O cachorro deixou as patas no cimento da calçada. Tinha chovido e a água empoçou ali. Mais à frente o cimento ordinário rachava. Esfarelava. Adiante um nome indecifrável e uma data: vinte e cinco de janeiro de dois mil e dezenove. Uma calçada feia, um serviço grosseiro. Neste país os pedreiros não possuem senso de estética, o mínimo de capricho sequer. Tapam buracos e pronto, se dão por arquitetos. Uma calçada estúpida, sem dúvida, mas ao menos as patas do cachorro a salvaram. Como se chamaria? Rex, Totó, He-men, talvez.


Mais à frente vinham dois velhinhos!  A caminhada da dupla era lenta, morosa, arrastada. Paciente! Não sei como se chamam, mas os conheço. Nunca troquei palavras, talvez um bom dia, mas sempre os vi. Suponho que sejam irmãos ou talvez grandes amigos, o que dá no mesmo. Aliás, Voltaire já havia dito que "as grandezas do mundo não valem um bom amigo". Voltaire, ao que se sabe, era iluminista e tinha duas coisas sempre à vista: um nariz fenomenal e uma lucidez vigorosa. Lucidez tão em falta neste país de barbárie onde farsantes são elevados a totens.


"É melhor ter amigos do que ter dinheiro." Quem proferiu esta frase foi André Melo, num dia em que pude comprovar sua veracidade. Sim senhor, tem coisas que só os amigos fazem, coisas que dinheiro nenhum faria. André é meu amigo. Desses amigos que nunca deixam a conversa morrer. Sabe se lá de onde, ele sempre tira uma história que puxa outra história que puxa um sorriso e assim as horas passam.

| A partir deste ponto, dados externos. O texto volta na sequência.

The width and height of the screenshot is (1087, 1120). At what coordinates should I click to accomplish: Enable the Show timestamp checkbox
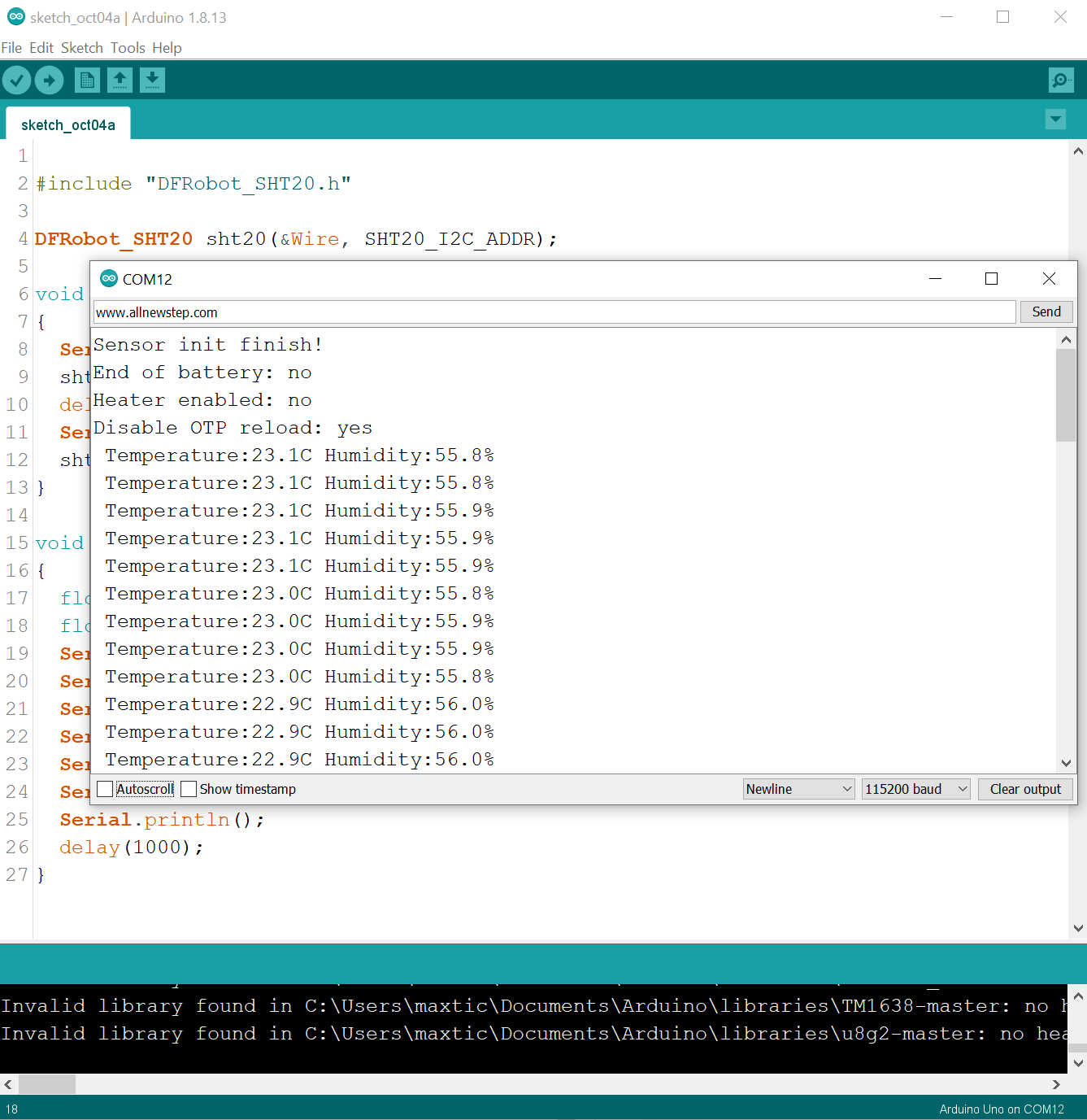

Lá vinham os dois velhinhos. Um à frente do outro. O da frente chamarei de Machado. O que vem atrás será o Assis. Pois bem, o Machado estava sempre cinco ou seis passos à frente. O olhar se perdia ao longe, decifrando horizontes e, às vezes, parecia buscar buracos na calçada. Que queria ele com os buracos? O Assis vinha atrás equilibrando-se em muletas. Seus movimentos eram pensados. Estudava a largura do passo, a força das mãos, a aderência do tênis ao solo. E isto também requeria força mental. Qualquer sujeito desistiria: a distância, o tempo, a energia, a velhice. Você, leitor, cansaria de ver aquela vaguidão, aquela disciplina. Uma epopeia, sim senhor.


Então era assim: o Machado se punha à frente, examinava o solo esburacado, a vizinhança amistosa e, de quebra, fazia elucubrações. Era o soldado de vanguarda. O Machado parou, detectando algo. Agora a calçada era de cimento queimado e, como havia chovido, aquilo viraria sabão. Fez acenos com a mão sugerindo outro lugar com mais aspereza. O Assis balançou a cabeça afirmando que poderia passar por ali. Seu rosto imprimia caretas e aquilo virou uma incógnita. Aquela momice seria uma repreensão as forças da existência que o tinha posto ali, de muletas, lesmento? Aquele esgar seria uma contração de músculos, o desenterro de uma força subterrânea, uma fagulha ainda guardada? Eu já havia passado por eles, mas ainda assim me detive. Fiquei à espreita, atento. Uma torcida, uma aflição. Medo que caísse, que quebrasse, que partisse.